Chair: Tommy Moore
Dr. Alexandre K. Magnan (1)
1 Institute for Sustainable Development and International Relations (IDDRI), Paris, 75007, France
Background
Ocean warming and acidification (OA&W) pose serious threats to marine and coastal organisms and ecosystems, and to their services to humans. Impacts are already detectable from high to low latitudes, and are expected to increase drastically even in the RCP 2.6 scenario that is in line with the +2°C (air temp.) 2100 target. Impacts of OA&W are thus now partly unavoidable, which means that besides international emissions mitigation efforts, adaptation must be promoted from national to local scales in both developing and developed countries. Accordingly, a key challenge consists in better understanding vulnerability to OA&W (forms, drivers, timescales, etc.) in order to identify relevant and context-specific adaptation pathways.
Methods
This communication builds on the author’s 10-year research experience in vulnerability and adaptation to climate change to propose a framework for addressing vulnerability to OA&W, an emerging scientific and policy issue.
Findings
Two major ideas are promoted.
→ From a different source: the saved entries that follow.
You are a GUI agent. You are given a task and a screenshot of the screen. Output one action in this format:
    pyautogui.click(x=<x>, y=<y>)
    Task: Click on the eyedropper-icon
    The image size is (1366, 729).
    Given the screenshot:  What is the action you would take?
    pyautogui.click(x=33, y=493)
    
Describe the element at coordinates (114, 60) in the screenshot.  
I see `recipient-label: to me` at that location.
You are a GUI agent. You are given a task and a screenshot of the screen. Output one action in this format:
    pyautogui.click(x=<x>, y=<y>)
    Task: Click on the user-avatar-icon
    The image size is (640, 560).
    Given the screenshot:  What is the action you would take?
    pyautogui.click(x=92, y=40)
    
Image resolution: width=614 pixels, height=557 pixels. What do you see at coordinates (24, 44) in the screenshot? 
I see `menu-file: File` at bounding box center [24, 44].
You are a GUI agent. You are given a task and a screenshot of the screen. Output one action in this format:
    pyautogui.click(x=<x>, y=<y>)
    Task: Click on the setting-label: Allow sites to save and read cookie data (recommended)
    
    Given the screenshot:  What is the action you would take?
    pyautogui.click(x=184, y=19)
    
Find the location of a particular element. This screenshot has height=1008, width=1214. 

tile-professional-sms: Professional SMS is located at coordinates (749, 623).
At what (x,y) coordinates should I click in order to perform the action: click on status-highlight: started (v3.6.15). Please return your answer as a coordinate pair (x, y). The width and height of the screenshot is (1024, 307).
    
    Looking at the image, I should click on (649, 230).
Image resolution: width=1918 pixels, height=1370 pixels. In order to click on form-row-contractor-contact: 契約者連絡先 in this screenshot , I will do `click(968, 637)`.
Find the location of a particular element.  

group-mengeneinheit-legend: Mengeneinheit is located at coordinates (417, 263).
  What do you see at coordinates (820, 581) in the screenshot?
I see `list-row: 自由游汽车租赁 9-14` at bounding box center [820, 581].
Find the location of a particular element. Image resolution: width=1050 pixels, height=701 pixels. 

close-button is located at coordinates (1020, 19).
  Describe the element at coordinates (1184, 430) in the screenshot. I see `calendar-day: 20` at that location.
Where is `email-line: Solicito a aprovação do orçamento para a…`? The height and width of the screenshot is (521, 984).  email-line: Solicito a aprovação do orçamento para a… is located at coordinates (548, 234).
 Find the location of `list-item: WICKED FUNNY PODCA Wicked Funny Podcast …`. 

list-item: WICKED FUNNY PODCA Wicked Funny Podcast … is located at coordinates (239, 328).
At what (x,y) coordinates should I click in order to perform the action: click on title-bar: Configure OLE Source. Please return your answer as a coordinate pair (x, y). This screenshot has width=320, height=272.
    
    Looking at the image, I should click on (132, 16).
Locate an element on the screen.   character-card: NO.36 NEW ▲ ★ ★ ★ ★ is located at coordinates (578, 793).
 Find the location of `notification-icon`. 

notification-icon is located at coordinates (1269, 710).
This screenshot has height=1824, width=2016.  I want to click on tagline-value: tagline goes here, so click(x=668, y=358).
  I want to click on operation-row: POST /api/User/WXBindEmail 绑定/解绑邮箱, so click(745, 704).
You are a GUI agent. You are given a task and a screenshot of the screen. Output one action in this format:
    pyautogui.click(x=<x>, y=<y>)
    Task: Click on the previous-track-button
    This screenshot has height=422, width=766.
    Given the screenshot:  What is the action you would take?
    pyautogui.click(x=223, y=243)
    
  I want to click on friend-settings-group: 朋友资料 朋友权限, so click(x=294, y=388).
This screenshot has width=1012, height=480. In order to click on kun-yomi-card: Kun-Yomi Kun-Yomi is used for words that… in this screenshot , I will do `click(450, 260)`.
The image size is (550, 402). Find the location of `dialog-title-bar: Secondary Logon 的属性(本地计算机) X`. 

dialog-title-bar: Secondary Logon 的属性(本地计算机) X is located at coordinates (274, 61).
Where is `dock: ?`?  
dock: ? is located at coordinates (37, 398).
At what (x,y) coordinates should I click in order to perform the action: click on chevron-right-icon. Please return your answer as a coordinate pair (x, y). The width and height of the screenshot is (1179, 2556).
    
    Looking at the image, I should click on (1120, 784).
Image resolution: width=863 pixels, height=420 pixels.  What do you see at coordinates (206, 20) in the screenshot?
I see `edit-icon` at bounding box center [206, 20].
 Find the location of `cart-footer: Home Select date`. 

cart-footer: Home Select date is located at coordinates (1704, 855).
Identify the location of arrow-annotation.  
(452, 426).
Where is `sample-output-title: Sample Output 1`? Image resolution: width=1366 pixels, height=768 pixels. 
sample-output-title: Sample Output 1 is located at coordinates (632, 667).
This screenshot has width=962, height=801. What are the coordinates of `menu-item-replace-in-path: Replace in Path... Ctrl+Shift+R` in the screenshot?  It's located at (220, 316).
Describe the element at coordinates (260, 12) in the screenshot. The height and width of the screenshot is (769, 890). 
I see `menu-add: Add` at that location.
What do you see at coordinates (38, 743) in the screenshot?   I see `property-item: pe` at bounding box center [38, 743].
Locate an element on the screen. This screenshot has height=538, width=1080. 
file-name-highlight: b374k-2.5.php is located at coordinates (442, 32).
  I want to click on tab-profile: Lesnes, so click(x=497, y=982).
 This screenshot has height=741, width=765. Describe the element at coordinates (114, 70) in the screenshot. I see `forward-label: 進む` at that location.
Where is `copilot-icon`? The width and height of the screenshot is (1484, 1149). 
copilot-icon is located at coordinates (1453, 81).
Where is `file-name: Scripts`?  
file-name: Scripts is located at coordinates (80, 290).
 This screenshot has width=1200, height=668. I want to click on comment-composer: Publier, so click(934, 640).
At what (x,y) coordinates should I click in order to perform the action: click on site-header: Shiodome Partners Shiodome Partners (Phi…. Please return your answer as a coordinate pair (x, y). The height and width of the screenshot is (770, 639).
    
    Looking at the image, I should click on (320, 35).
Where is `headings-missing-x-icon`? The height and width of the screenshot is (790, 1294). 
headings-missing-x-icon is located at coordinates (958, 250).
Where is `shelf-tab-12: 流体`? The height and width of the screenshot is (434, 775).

First, vulnerability to OA&W results from interactions between natural and anthropogenic drivers. A framework based on 7 generic drivers is proposed to address vulnerability in a comprehensive way. Second, assessing current and future vulnerability requires to address the root causes of vulnerability, which can be done by going back into the past decades to identify the drivers (and their combinations over time) that generated a territory’s or a sector’s vulnerability. This refers to the Trajectory of Vulnerability (TOV) approach that aims answering 3 interrelated questions: How have the vulnerability of a coastal territory or economic sector to OA&W changed over time? What factors and processes are driving these changes? And to what extent do TOVs provide insights to design robust adaptation pathways?
Conclusions
The TOV approach provides two major benefits to the understanding of adaptation, namely a dynamic conceptualisation of vulnerability, and the identification of pragmatic ways to avoid maladaptation to OA&W.